Making of 3fz

Inspiration behind the name

3fz.org emerged from my search for an inexpensive three-character domain with a .com or .org TLD. Letters-only domains are extremely expensive in the four-character and under range with classic TLDs. But throw in a number, and the options open up. 3fz rolls off the tongue; it rhymes (except for Canadians), and I think it looks nice as a logo in a good serif font.

The look

The rotating polyhedra background emerges from a fascination with polyhedra and their mathematical definitions which can be straightforwardly programmed in three.js, with Claude Code handling the syntax. I may put up a dedicated page for playing around with them.

Readbility may take a hit with the busy background. I am looking into it.

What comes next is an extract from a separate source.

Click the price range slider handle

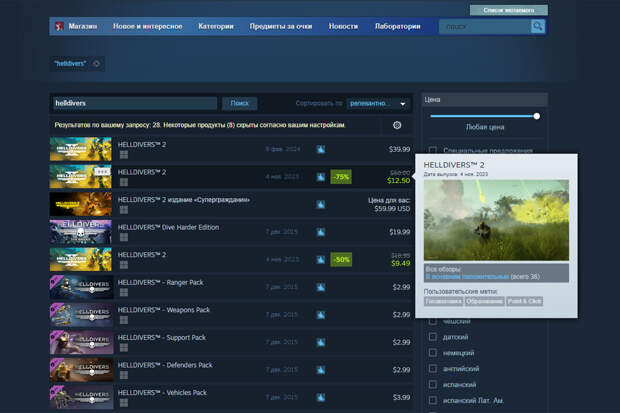(x=537, y=116)
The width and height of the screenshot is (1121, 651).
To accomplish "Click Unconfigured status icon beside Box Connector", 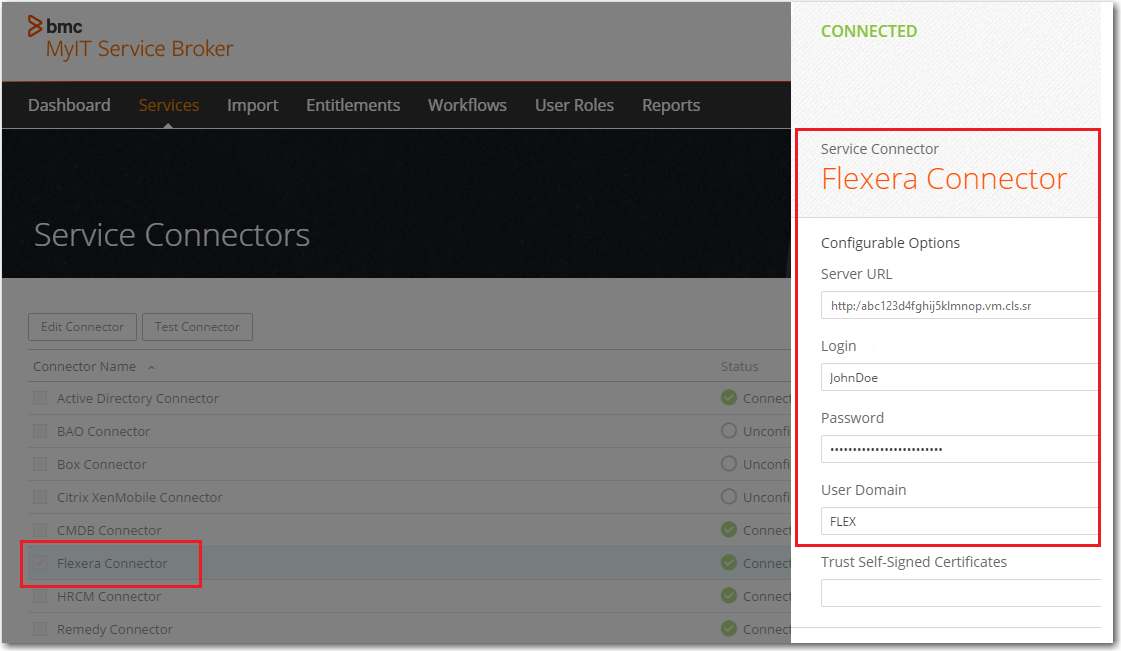I will pyautogui.click(x=729, y=464).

The wavy liquid glass effect is implemented as an SVG filter. By the way, if you’re not seeing it, you’re probably not on a Chromium-based browser. Try as I might, I couldn’t get it to work properly on Firefox or Safari (yet - stay tuned for updates).

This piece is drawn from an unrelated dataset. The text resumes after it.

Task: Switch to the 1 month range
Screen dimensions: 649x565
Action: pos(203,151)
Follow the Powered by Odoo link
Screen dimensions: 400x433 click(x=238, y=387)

I developed the effect as a rip off of a rip off of Apple Inc’s Liquid Glass. It aims for the liquid glass feel, but I am no longer trying to emulate their implementation. I am aiming for the effect of looking through a window made of optically-flawed glass, or a decorative wavy glass brick. The horizontally striped background shows off the effect. It looks particularly nice when scrolled very slowly with a trackpad.

The navbar buttons feature the same SVG filter glass effect, as well as bouncy hover animations. Some may feel that the position of menu items shouldn’t change under your cursor, as this can negatively impact usability. I have taken all factors into careful consideration and decided to throw UX out the window—then upon reflection, determined that effect can be done well, when care is taken not to change the selection unexpectedly upon hover.

Hover the logo and you’ll see a particle scattering effect. This is another three.js scene, using GSAP for animation logic.

The SVG filters are a particularly heavy-hitter on the GPU—this is not a lightweight site.

That’s not to say that performance wasn’t a concern. I have aimed for minimal latency. Modern computers are extremely powerful, and there’s no better way to take advantage of that than by adding aesthetic flair to low-stakes websites.

The rest of the tech stack

3fz.org is built with Svelte and SvelteKit, with MDsveX as a markdown preprocessor.